» Texto de origen
Bronce
Por Manuel Quaranta
Mis días, todos iguales,
no han debido, inesperadamente, ser divididos, y para siempre, por esa
herida. Aunque desde el lugar en donde estás –la madurez–
se sepa que alguna vez, una mañana, en el espejo
de todos los días ya no se es, oh cambios, el mismo.
Ya no se es el que se era ni el que se creía ser sino otro.
Los años han de parecer, desde donde estas, cicatrices,
y el tiempo un cuchillo.
Una placa de bronce colocada en cualquier tumba de cualquier cementerio indica la urgencia por retener en la memoria el espíritu del difunto. En este sentido el bronce es símbolo inequívoco de la desesperación humana ante la inocencia del devenir: el tiempo pasa también para los muertos.
La película rosarina –¿es, efectivamente, necesario el gentilicio?– Bronce, dirigida por Claudio Perrin, prescinde de la anécdota. O quizás narra la historia de una tensión que viene, consistente, desarrollándose desde hace al menos 2500 años: devenir y permanencia. Heráclito o Parménides.
Estatuas, bronce, cementerio, telarañas; el tiempo, irremediable, transcurre, pero a la vez parece, vacilante, detenido.
Algo del orden de un duelo imposible de tramitar se nos presenta apenas comienza la película: Berta se para frente al sepulcro de su madre y, tierna, le habla: “Me puse la camisita que me regalaste”; la vitalidad de los muertos en todo su espesor. Niña y mujer –indistinguibles– desgarradas por la sustancia de la que estamos hechos.
¿De qué estamos hechos?
Bronce hace significar a partir de los procedimientos cinematográficos, trabaja ese lenguaje postergando la construcción de una historia, las imágenes, la luz, las sombras, los ruidos, los silencios, elementos determinantes a la hora de generar un sentido.

» Objetivo del ejercicio
Enumera los recursos que, según la reseña sobre la película Bronce, resultan determinantes a la hora de generar un sentido. Los ítems proceden de una fuente distinta a la de la reseña.

[Ítems almacenados del conjunto de datos]
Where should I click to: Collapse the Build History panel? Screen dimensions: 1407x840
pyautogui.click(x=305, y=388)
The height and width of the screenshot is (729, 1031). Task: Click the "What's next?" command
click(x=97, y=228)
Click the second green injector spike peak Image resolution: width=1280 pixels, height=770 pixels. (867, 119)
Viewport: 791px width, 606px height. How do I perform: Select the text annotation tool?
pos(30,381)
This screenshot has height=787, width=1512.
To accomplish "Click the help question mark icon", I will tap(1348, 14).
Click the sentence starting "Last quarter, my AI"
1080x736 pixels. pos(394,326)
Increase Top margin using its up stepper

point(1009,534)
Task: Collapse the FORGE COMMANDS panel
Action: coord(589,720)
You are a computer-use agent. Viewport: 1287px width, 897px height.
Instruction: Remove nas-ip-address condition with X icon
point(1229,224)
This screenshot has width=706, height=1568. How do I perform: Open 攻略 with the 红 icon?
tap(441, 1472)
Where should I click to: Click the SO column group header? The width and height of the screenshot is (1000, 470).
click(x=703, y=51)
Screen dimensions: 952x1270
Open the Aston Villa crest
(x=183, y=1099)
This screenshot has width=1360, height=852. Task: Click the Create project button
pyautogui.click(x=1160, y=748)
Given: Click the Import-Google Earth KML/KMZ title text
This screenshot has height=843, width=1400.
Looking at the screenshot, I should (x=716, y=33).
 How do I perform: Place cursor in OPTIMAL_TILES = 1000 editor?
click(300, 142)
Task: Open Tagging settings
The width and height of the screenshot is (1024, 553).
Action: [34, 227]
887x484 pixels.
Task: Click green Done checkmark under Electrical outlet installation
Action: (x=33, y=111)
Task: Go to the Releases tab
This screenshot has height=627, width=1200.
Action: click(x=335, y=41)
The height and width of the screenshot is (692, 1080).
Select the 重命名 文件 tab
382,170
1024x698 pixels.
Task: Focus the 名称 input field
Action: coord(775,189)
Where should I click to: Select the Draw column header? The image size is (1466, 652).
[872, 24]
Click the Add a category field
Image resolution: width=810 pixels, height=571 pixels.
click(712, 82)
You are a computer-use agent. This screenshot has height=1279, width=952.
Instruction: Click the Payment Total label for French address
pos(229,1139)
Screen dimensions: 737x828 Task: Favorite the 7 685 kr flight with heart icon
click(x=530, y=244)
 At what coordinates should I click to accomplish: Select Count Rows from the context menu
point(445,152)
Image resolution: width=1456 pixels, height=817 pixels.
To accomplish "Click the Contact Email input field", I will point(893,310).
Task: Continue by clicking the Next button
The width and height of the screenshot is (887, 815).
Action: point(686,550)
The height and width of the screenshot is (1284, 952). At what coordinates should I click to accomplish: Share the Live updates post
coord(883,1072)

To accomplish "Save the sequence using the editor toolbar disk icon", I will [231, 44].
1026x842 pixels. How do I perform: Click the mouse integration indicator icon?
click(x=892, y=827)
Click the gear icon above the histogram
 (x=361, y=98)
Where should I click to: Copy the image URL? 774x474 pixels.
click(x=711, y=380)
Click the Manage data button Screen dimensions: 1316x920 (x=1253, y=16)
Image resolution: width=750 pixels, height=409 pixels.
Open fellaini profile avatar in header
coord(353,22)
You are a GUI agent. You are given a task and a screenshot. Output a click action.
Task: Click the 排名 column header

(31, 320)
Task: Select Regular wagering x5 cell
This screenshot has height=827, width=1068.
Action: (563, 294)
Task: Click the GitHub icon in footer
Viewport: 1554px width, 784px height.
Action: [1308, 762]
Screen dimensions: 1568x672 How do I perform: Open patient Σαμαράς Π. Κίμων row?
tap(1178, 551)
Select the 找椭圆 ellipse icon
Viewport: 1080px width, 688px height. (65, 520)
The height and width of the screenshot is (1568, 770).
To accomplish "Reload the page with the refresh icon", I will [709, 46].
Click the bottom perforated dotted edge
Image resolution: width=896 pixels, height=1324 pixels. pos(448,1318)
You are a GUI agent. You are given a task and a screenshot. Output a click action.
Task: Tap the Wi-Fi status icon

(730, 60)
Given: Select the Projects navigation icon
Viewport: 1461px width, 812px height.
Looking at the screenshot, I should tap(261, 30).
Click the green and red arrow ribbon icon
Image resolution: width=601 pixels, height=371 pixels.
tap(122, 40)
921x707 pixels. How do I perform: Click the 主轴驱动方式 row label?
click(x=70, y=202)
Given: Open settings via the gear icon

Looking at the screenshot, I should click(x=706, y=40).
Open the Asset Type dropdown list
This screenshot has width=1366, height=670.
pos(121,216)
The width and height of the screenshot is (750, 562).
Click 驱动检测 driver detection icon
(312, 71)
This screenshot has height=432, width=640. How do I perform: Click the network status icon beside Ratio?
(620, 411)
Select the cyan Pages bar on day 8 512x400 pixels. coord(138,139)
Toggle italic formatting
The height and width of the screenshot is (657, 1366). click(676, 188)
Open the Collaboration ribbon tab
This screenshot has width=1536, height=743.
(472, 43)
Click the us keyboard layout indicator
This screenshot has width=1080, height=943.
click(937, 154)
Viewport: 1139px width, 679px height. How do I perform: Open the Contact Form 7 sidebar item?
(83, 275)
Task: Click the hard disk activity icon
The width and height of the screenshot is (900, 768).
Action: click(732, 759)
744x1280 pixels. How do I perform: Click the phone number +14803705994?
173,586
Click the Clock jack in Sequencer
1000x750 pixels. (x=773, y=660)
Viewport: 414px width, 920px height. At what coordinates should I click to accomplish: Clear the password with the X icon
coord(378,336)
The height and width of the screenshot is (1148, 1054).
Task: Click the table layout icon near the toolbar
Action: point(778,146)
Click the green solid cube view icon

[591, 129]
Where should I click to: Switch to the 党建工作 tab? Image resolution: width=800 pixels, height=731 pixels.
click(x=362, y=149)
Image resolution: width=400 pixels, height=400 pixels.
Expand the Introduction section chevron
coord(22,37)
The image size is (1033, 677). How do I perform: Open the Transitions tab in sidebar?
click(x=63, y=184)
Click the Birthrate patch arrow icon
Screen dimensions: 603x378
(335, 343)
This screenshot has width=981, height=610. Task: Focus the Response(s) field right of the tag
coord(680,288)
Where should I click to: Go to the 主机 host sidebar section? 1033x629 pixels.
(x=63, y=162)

» Tarea resuelta
Las imágenes, la luz, las sombras, los ruidos y los silencios.